American judge (1871–1947)

Howard Lee Bickley (May 3, 1871 – March 4, 1947) was an American lawyer and judge. Originally from Missouri, he relocated to New Mexico and became chief justice of the New Mexico Supreme Court.

== Life and career ==
Bickley was born in Mexico, Missouri. He graduated from the University of Missouri School of Law in 1895, and then returned to Mexico to practice law. He was elected prosecuting attorney for Audrain County on the Democratic ticket. He moved to Raton, New Mexico in 1904, and practiced law there until he became a judge.

He was elected to the New Mexico Supreme Court as a Democrat, and began his service January 1, 1925. He was re-elected in 1932 and 1940. He served as chief justice three times during his tenure, the last time from January 1, 1947 until his death. He administered the oath of office to four governors.
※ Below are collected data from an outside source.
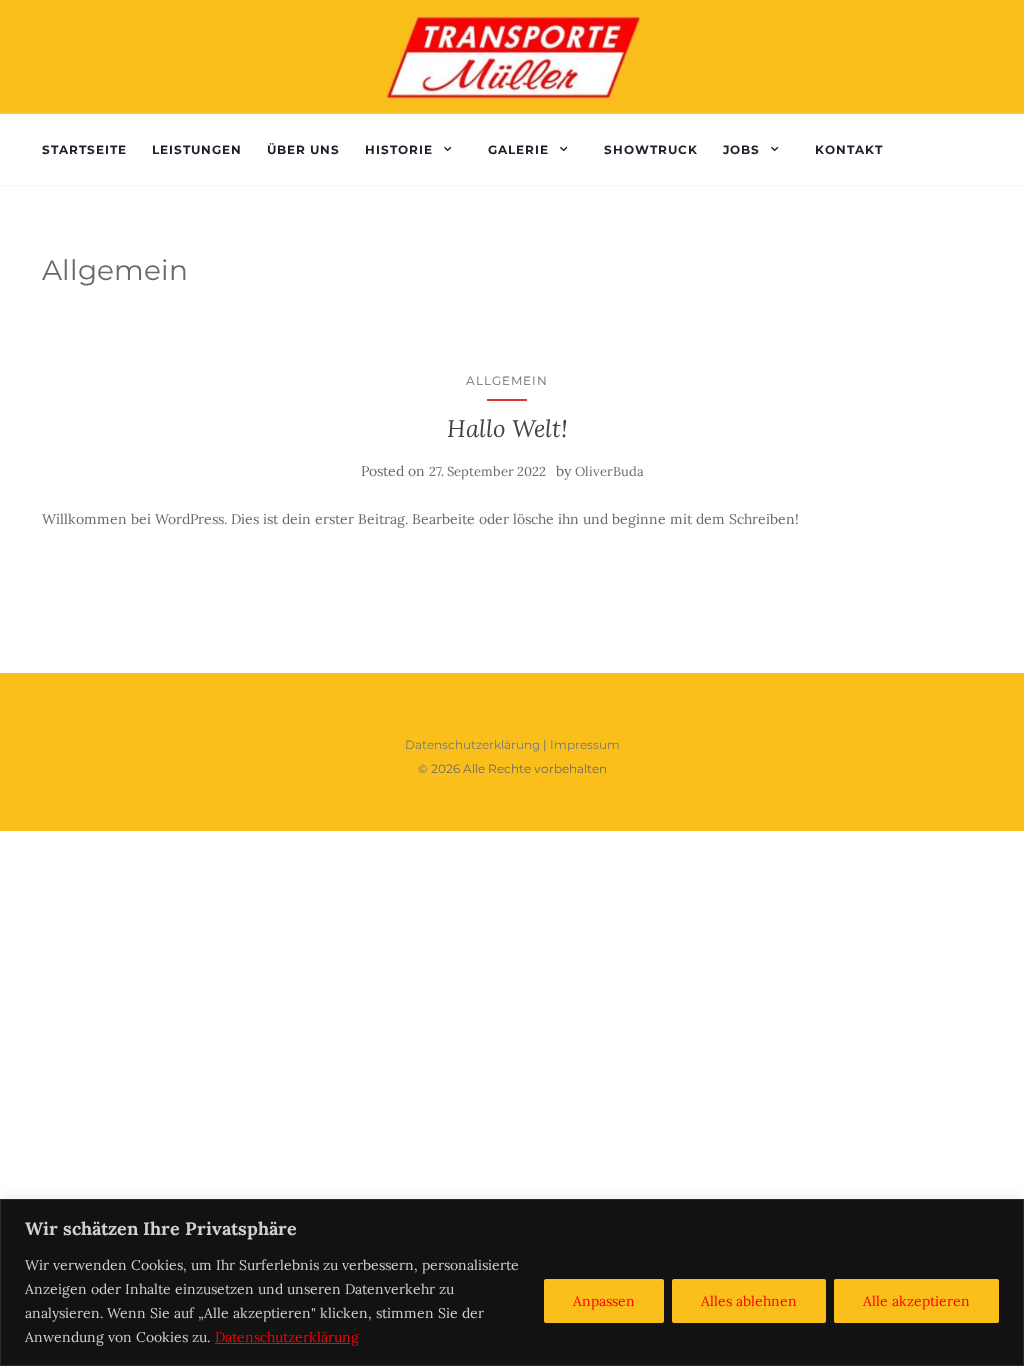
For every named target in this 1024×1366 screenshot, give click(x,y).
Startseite (84, 149)
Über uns (303, 149)
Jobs (741, 149)
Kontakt (849, 149)
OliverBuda (609, 471)
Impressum (585, 744)
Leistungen (197, 149)
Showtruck (651, 149)
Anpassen (604, 1301)
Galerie (518, 149)
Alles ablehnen (749, 1301)
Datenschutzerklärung (287, 1337)
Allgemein (507, 380)
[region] (512, 1282)
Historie (399, 149)
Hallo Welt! (507, 428)
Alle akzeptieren (916, 1301)
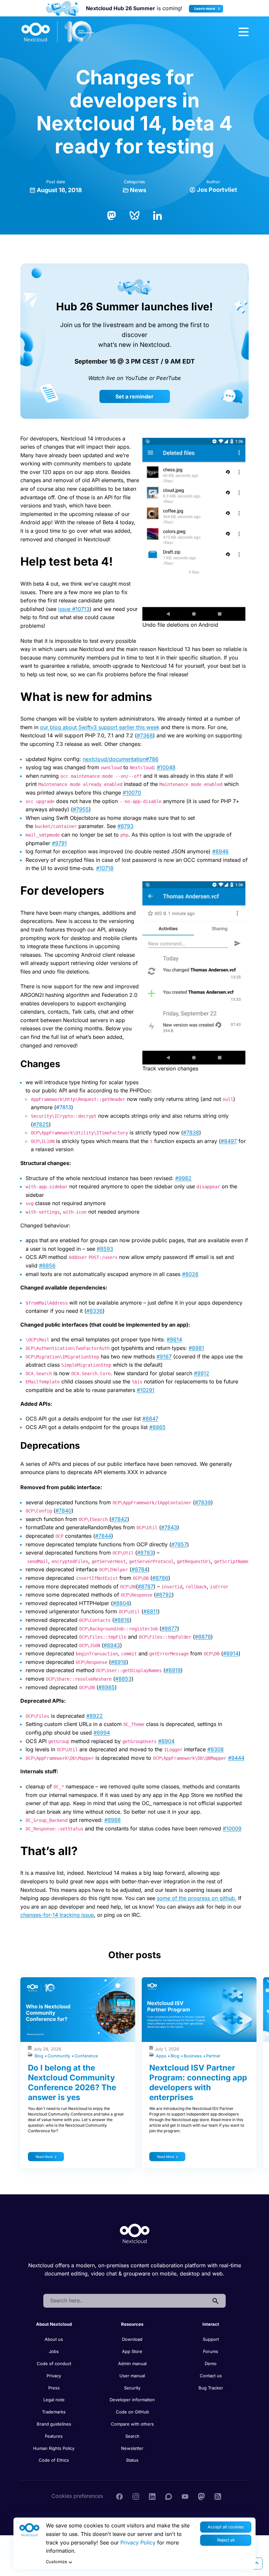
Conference (86, 2055)
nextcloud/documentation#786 (120, 759)
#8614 (174, 1339)
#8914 (230, 1653)
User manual (132, 2375)
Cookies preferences (77, 2496)
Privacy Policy (137, 2542)
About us (54, 2339)
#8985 (106, 1687)
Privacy (54, 2375)
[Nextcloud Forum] (168, 2496)
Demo (211, 2363)
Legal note (54, 2399)
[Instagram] (136, 2496)
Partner (213, 2055)
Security (132, 2387)
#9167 (164, 1356)
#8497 (229, 1141)
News (138, 190)
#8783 (145, 1552)
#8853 (123, 1678)
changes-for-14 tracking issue (57, 1915)
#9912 (201, 1373)
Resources (132, 2324)
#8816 (122, 1620)
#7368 (145, 735)
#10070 (132, 792)
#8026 (190, 1274)
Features (54, 2436)
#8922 (94, 1716)
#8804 (121, 1603)
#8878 (203, 1636)
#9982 (183, 1178)
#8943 (112, 1645)
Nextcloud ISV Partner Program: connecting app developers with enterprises (198, 2082)
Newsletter (132, 2448)
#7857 (179, 1544)
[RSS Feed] (218, 2496)
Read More (44, 2157)
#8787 (146, 1586)
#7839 (203, 1502)
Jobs (54, 2351)
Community (60, 2055)
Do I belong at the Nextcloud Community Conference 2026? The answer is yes (72, 2082)
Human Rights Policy (53, 2448)
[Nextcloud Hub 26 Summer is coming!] (62, 8)
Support (211, 2339)
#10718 (105, 868)
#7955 (81, 809)
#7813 (63, 1107)
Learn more (205, 8)
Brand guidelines (54, 2424)
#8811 (150, 1611)
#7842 (119, 1519)
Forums (210, 2351)
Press (54, 2387)
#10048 (166, 767)
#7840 (63, 1510)
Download (132, 2339)
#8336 (94, 1311)
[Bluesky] (134, 214)
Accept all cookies (226, 2526)
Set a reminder (134, 396)
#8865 (157, 1427)
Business (193, 2055)
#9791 (59, 843)
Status (132, 2460)
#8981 (196, 1348)
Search (132, 2436)
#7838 (191, 1132)
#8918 (118, 1662)
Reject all (226, 2540)
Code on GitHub (132, 2411)
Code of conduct (54, 2363)
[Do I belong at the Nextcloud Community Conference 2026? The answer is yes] (77, 2009)
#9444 (236, 1758)
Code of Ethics (54, 2460)
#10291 (146, 1390)
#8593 (105, 1248)
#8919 (173, 1670)
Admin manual (132, 2363)
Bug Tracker (210, 2387)
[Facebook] (119, 2496)
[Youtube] (185, 2496)
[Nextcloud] (58, 32)
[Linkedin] (152, 2496)
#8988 (112, 1820)
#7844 (103, 1536)
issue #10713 (74, 609)
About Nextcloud (54, 2324)
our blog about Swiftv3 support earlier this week (99, 727)
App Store (132, 2351)
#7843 (169, 1527)
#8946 (220, 851)
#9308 (215, 1749)
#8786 (160, 1578)
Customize (56, 2561)
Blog (39, 2055)
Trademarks (54, 2411)
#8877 (169, 1628)
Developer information (132, 2399)
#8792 (164, 1594)
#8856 (47, 1265)
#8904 (166, 1741)
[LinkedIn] (157, 214)
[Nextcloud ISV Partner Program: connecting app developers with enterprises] (199, 2009)
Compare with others (132, 2424)
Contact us (211, 2375)
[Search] (215, 2301)
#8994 (101, 1732)
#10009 (232, 1828)
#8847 (150, 1418)
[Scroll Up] (256, 2563)
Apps (162, 2055)
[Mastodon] (111, 214)
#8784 (140, 1569)
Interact (210, 2324)
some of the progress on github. (197, 1898)
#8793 (125, 826)
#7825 (41, 1124)
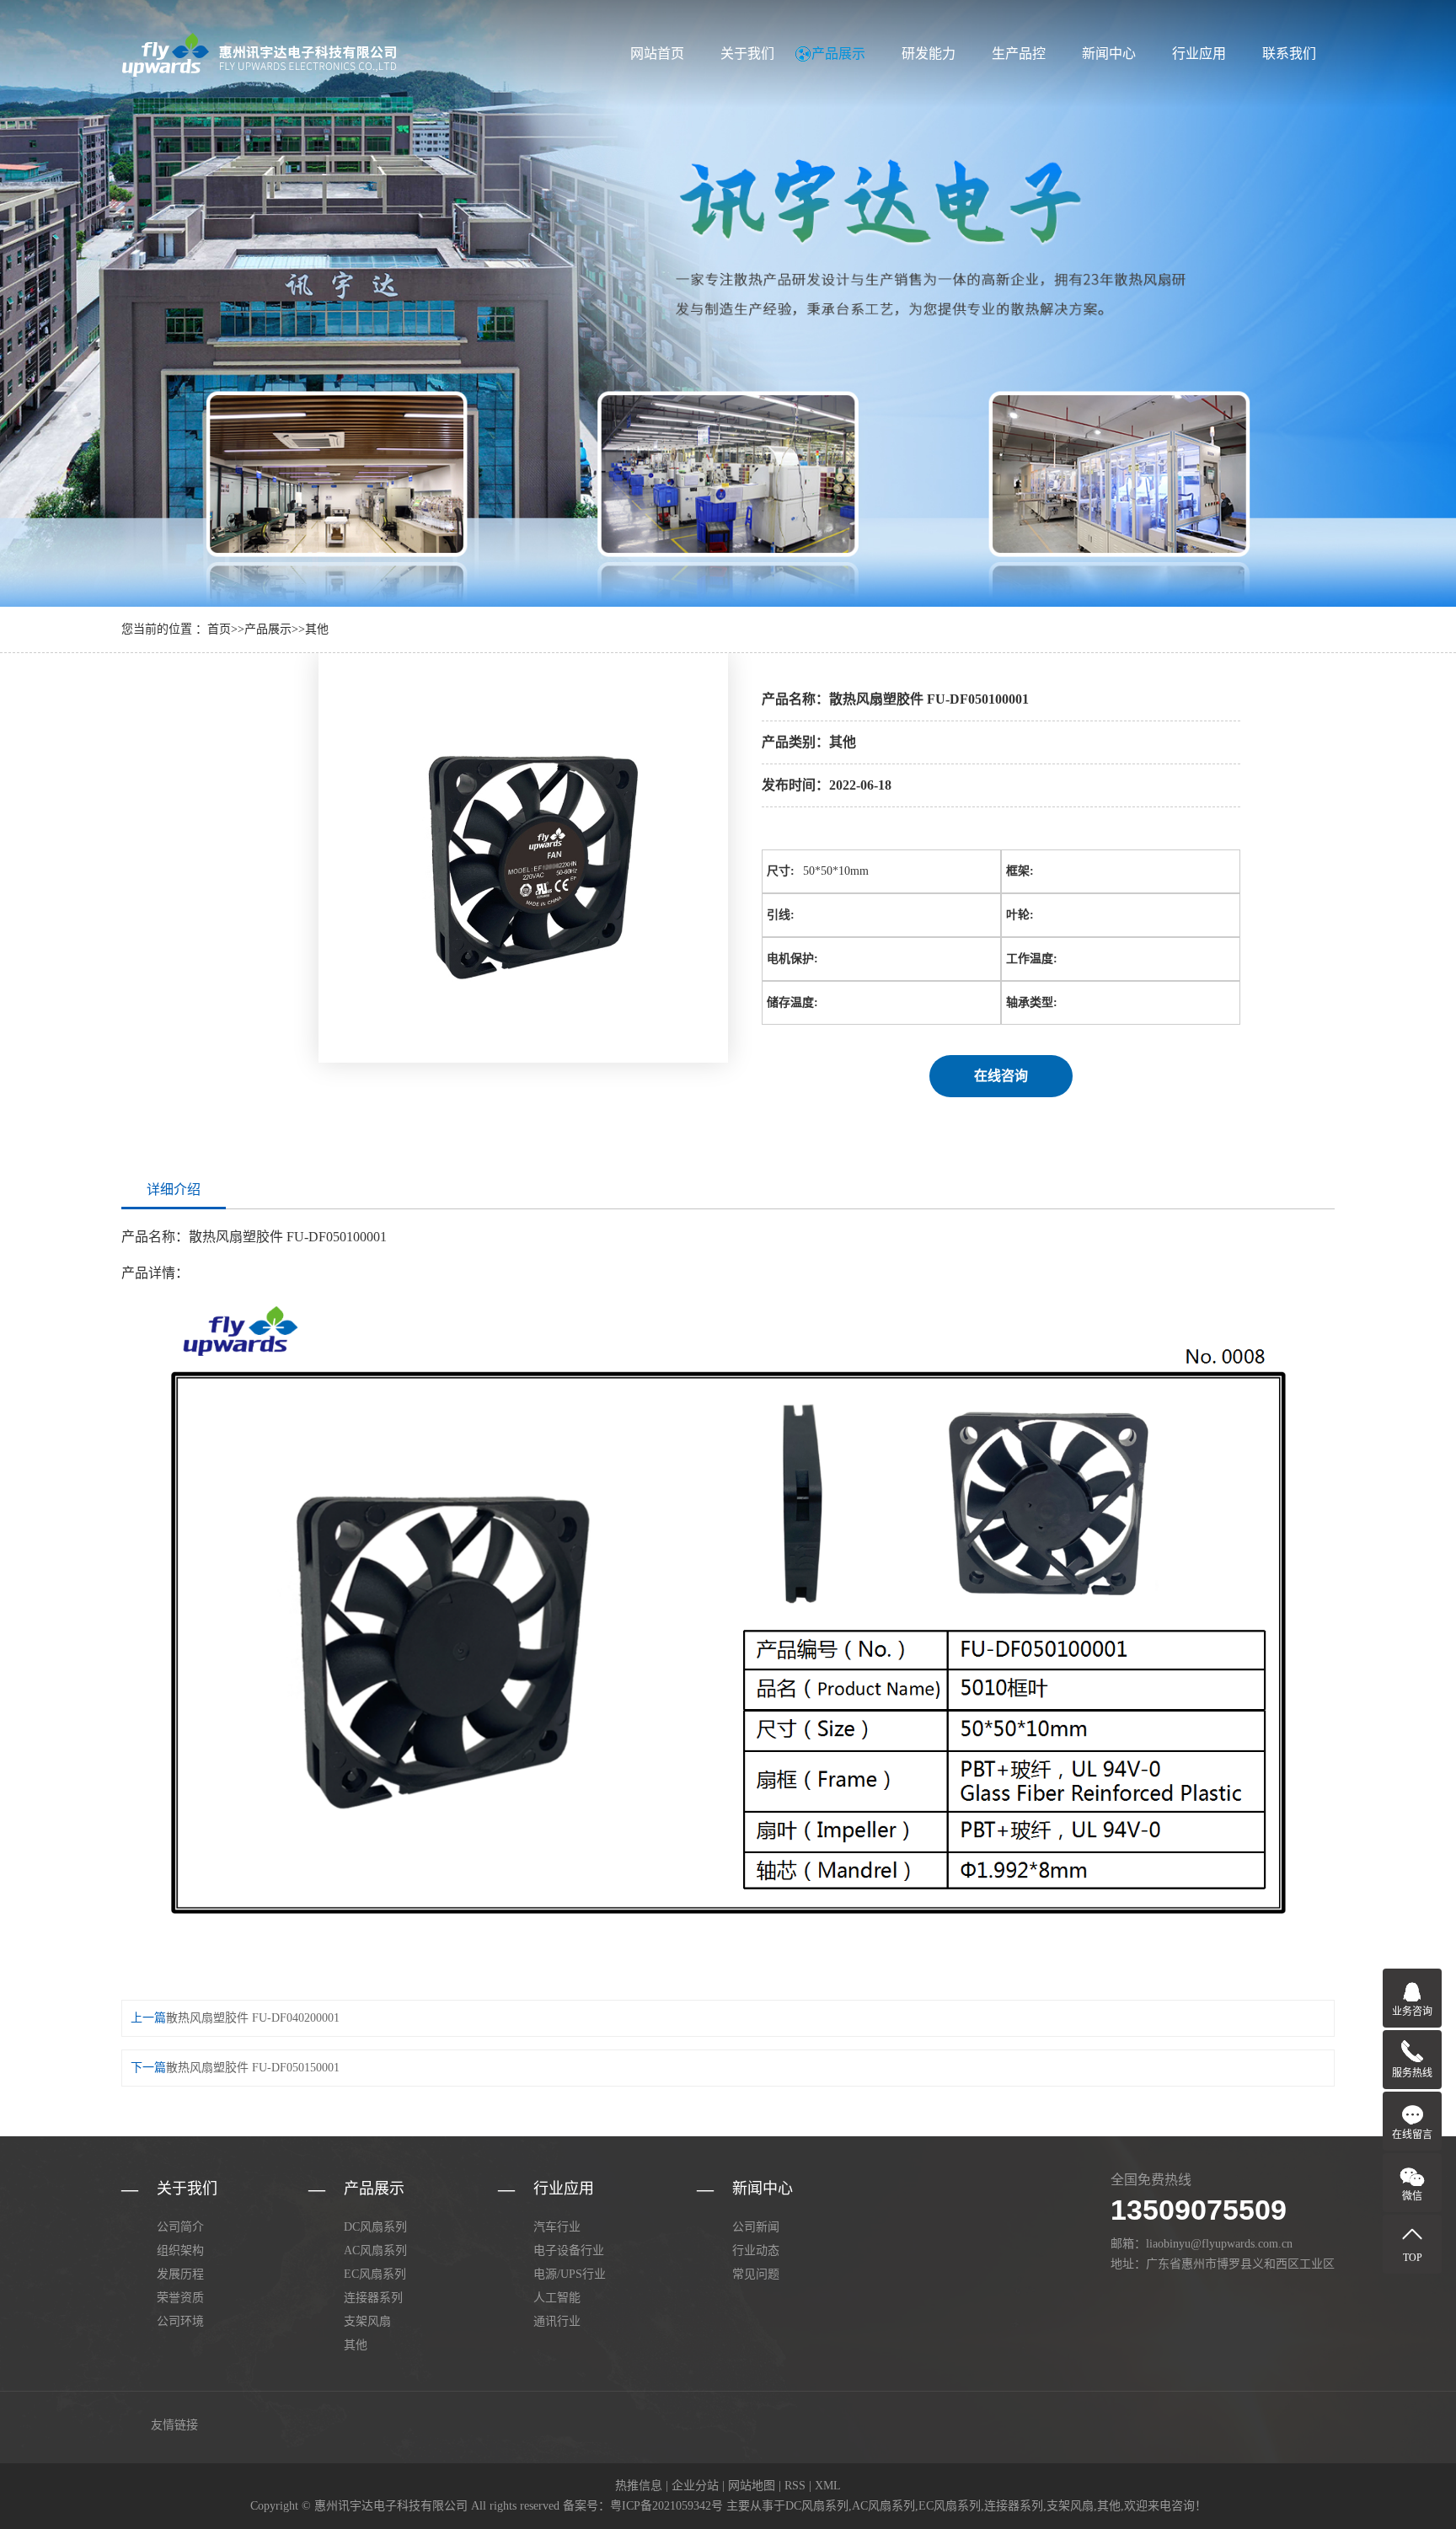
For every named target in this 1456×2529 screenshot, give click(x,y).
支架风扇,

In both 1930 when Edward Terry Sanford died, and in 1932 when Oliver Wendell Holmes Jr. retired from the Supreme Court of the United States, Bickley was on President Herbert Hoover’s list of possible replacements, although the seats ultimately went to Owen J. Roberts and Benjamin N. Cardozo.

Bickley died of a sudden heart attack in his home in Santa Fe the night of March 4, 1947. A freemason, his funeral services were conducted on March 6 at the Scottish Rite Cathedral in Santa Fe. State offices were closed the same day for an hour and a half in his memory. He was buried in Fairmont Cemetery in Raton, next to his wife.

== Personal life ==
He married Ruth K. Phillips in 1897 in Mexico, Missouri; Ruth died in 1910 and he did not remarry. They had one daughter, Frances.